Former Arkansas Gov. Mike Huckabee on Wednesday rejected the notion that the West Bank is occupied territory insisting instead that the largely Palestinian-populated territory is part of Israel.

Huckabee’s statements — during a trip to Israel — fly in the face of international law and longstanding U.S. policy, which consider the West Bank as occupied territory and the construction of additional settlements in that territory illegal.

“I don’t see it as occupied,” Huckabee said Wednesday during a press conference in Jerusalem. “That makes it appear as if someone is illegally taking land. I don’t see it that way.”

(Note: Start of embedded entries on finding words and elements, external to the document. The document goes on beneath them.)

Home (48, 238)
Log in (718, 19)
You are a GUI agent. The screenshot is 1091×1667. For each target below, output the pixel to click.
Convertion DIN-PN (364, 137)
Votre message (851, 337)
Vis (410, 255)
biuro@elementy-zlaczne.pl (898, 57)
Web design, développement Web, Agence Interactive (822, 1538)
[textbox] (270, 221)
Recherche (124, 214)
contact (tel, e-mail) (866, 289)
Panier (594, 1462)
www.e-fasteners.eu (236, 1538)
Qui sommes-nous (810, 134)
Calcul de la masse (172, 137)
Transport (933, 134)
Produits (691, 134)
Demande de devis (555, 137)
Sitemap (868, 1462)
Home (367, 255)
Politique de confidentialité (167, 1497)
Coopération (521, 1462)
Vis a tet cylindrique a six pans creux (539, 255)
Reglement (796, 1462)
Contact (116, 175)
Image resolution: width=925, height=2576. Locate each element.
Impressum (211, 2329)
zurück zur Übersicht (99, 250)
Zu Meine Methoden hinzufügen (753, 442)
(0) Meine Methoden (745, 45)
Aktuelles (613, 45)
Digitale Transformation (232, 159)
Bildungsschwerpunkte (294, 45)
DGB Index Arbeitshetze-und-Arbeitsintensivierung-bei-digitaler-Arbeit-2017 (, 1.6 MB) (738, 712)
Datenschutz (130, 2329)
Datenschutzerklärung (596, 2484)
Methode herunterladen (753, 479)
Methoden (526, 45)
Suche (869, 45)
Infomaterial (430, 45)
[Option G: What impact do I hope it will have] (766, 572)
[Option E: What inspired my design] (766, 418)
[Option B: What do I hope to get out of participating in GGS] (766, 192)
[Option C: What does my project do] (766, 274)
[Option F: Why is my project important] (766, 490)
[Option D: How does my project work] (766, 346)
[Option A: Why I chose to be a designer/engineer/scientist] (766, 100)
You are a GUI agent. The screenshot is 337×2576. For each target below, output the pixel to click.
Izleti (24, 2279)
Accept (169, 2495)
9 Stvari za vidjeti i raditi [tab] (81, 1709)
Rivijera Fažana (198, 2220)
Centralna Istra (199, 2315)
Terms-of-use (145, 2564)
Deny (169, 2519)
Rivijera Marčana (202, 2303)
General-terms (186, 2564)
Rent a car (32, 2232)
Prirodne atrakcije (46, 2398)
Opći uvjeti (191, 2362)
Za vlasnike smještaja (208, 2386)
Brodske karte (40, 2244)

Huckabee also suggested a two-state solution to the Israeli-Palestinian conflict — another hallmark of successive U.S. administrations — is “unrealistic and unworkable.”

He said he has never supported a two-state solution that would see Israelis removed from their homes in settlements in the West Bank, but refused to say how he would deal with the millions of Palestinians living in the region without a two-state solution.

Huckabee also refused to call the West Bank by that name, instead referring to the territory — which is home to the Palestinian seat of government — as Judea and Samaria, the region’s biblical name.

And he slammed a decades-old U.S. policy of condemning Israeli settlement building in the West Bank, which past American presidents of both parties have called counterproductive to peace.

“It is interesting to me that our government has often put more pressure on the Israeli government to stop building bedrooms in their own neighborhoods, than they put on Iran to stop building bombs,” Huckabee said Wednesday.

During his swing to Israel, the latest of many visits he’s made to the country since 1973, Huckabee also visited the Israeli settlement of Shiloh, a key site of Jewish worship in the Bible.

Huckabee also met with Israeli Prime Minister Benjamin Netanyahu and Israeli government officials to discuss U.S.-Israel relations and shared concerns over the Iran deal.